### Textauszug
********************

Machen wir es kurz: Ab dem 11. Jahrhundert fanden Kreuzritter und Pilger aus Europa ins Morgenland und entdeckten die wunderbare Welt des Würzens. Wieder zurück in der Heimat, wurde sie ihnen auch dort lieb und teuer. Das nutzte den Venezianern, die nun im Alleingang über ihren Hafen die Geschäfte zwischen Orient und Okzident aushandelten – und das vor allem zu ihren Gunsten. Bis dann am Ende die Osmanen die Gewürzstraße für sich sperrten, woraufhin die Portugiesen um Afrika herum direkt zu den Würzquellen Indiens und Indonesiens segelten, um sich selbst zu bedienen. Christoph Kolumbus versuchte es für Spanien westwärts, entdeckte dabei aber nur Amerika. Immerhin brachte er von dort die feurige Chilischote mit. Und kaum war die im Orient angekommen, nahm man sie auch schon mit auf ins Würzrepertoire – als schwachen Trost fürs inzwischen zur Gänze verloren gegangene Gewürzgeschäft.

Was alles würzt

Eines haben sich die Orientalen bis heute nicht nehmen lassen – die Kunst, eine Reihe von gegensätzlichen Aromen so zu verbinden, dass sie aus simplen Gerichten Festessen machen. Denn nur von einem Lamm am Spieß oder einer Tajine mit Gemüse lässt sich kein verwöhnter Franzose beeindrucken. Wenn aber Ras-el-hanout mit seinen zig verschiedenen Gewürzen, eine Hand voll Koriander oder ein paar Tropfen Rosenwasser dazukommen, dann wird’s raffiniert. Wie etwa im Königreich Marokko, dessen feine Küche dazu noch unter französischer Besatzung bereichert wurde, so dass sie heute »die« Trendküche des Orients ist. Das Beispiel zeigt auch anderes: Geschmack kommt im Orient nicht nur durch Gewürze, sondern ebenso durch viele frische Kräuter, ohne die ein Tabouleh und viele Mezze gar nichts wert wären. Und damit ist das orientalische Reich der Aromen noch nicht zu Ende erforscht: Blüten und ihre Destillate gehören genauso dazu wie Früchte, von denen Schale, Fleisch, Saft und manchmal selbst Kerne einem Gericht den Pfiff geben. Und es ist orient-typisch, dass meist ein salziges Rezept durch Früchte, etwas Süßes, Saures oder Herbes dazugewinnt.

********************

### Ausgelesenes Material
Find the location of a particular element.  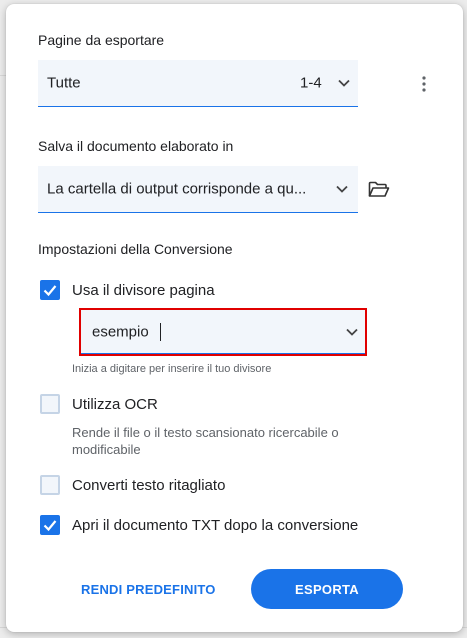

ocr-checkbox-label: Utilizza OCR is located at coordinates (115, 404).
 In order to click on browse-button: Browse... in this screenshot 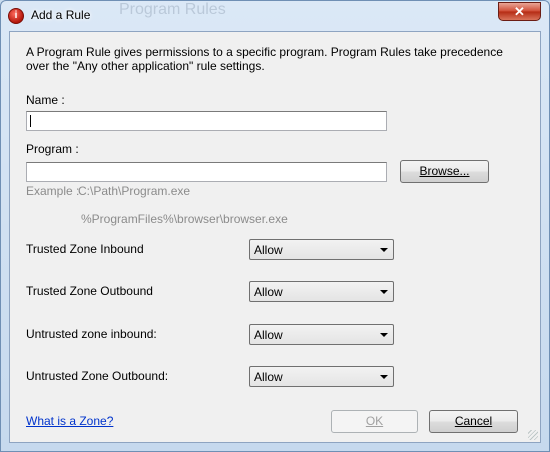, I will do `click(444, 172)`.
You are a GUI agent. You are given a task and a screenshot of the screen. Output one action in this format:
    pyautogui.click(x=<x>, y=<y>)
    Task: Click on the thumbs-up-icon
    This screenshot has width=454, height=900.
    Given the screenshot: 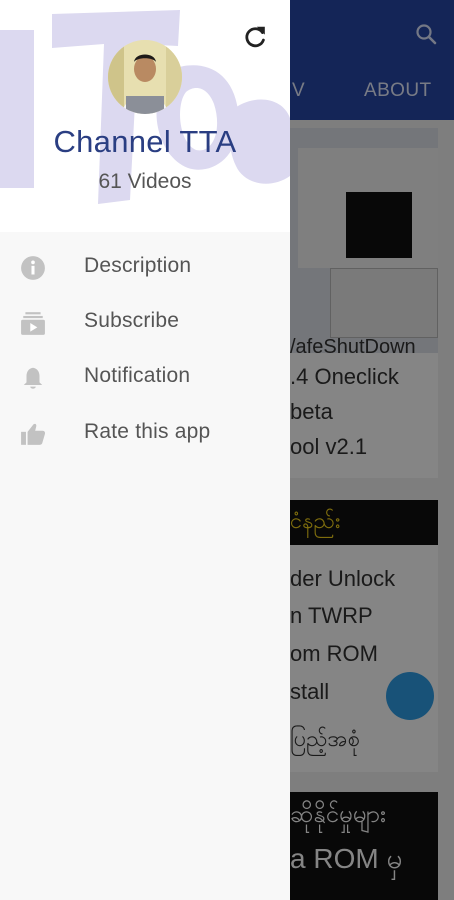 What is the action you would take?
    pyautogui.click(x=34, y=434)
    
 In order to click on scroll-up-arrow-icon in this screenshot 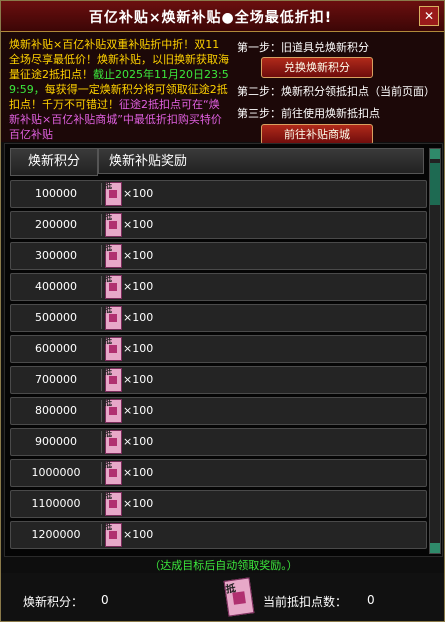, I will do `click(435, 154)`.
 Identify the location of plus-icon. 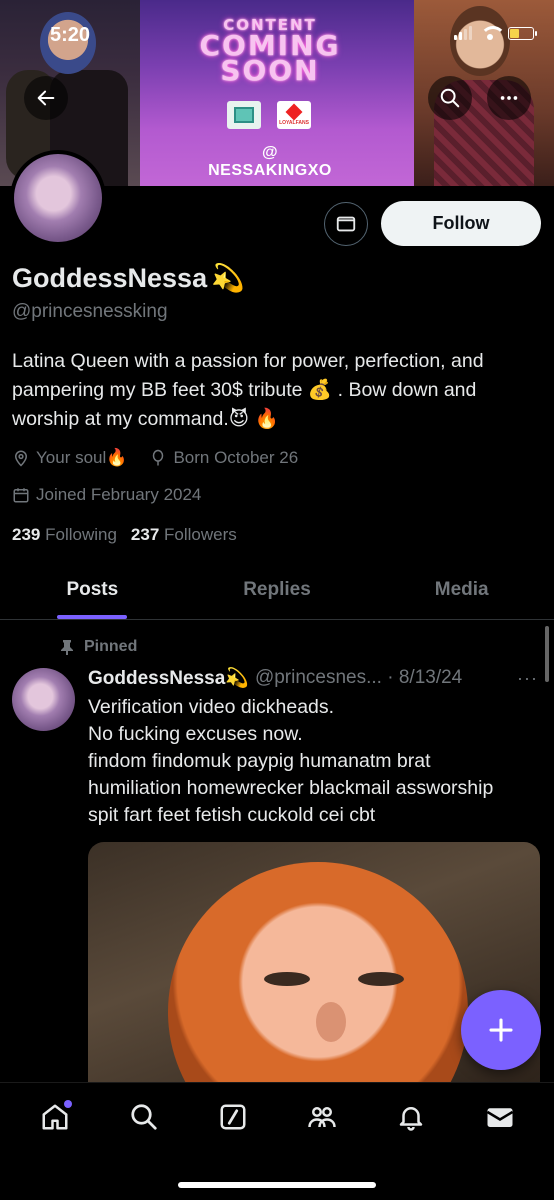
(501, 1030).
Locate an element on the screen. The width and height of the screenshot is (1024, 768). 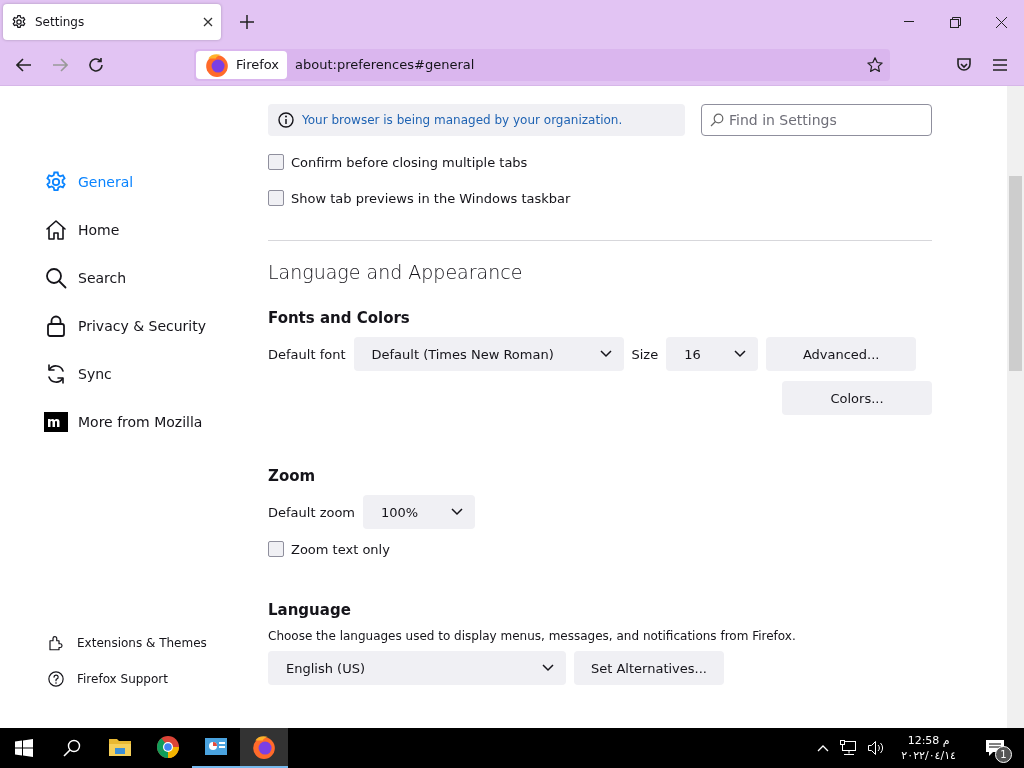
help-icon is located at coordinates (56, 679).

********************

### Aufgabenstellung
Wie geht der Textauszug über Gewürze und Aromen der orientalischen Küche nach seinem letzten Satz weiter? Schreiben Sie die Fortsetzung.

### Ergebnis
Doch noch mal zurück zu den Gewürzen: Nimmt man sie im Ganzen, um sie kurz vor der Zubereitung zu rösten und dann abgekühlt zu mahlen, ist ihr Aroma am intensivsten. Warum sieht man dann auf jedem Bild vom Basar diese leuchtenden Kegel gemahlener Gewürze? Erstens, weil so ein Berg strahlend gelben Kurkumapulvers fotogener ist als das Ausgangsprodukt, die braune Wurzel. Zweitens, weil die Wurzel fürs Pulver oft erst kurz zuvor auf irgendeinem Hausdach in der Sonne getrocknet wurde und drittens das Pulver so schnell verbraucht wird wie bei uns das Mehl am Kuchensonntag – da bleibt dem Aroma nicht viel Zeit zum Verfliegen. Wer aber nicht täglich mit solchen Mengen kocht, der tut gut daran, kurz vor dem Kochen zu mörsern, was zu mörsern ist – und bereits gemahlene Gewürze wie Ingwer oder Kurkuma dunkel, trocken und nicht zu warm aufzubewahren. Also bitte fort mit den klaren Gläschen von der Dunstabzugshaube.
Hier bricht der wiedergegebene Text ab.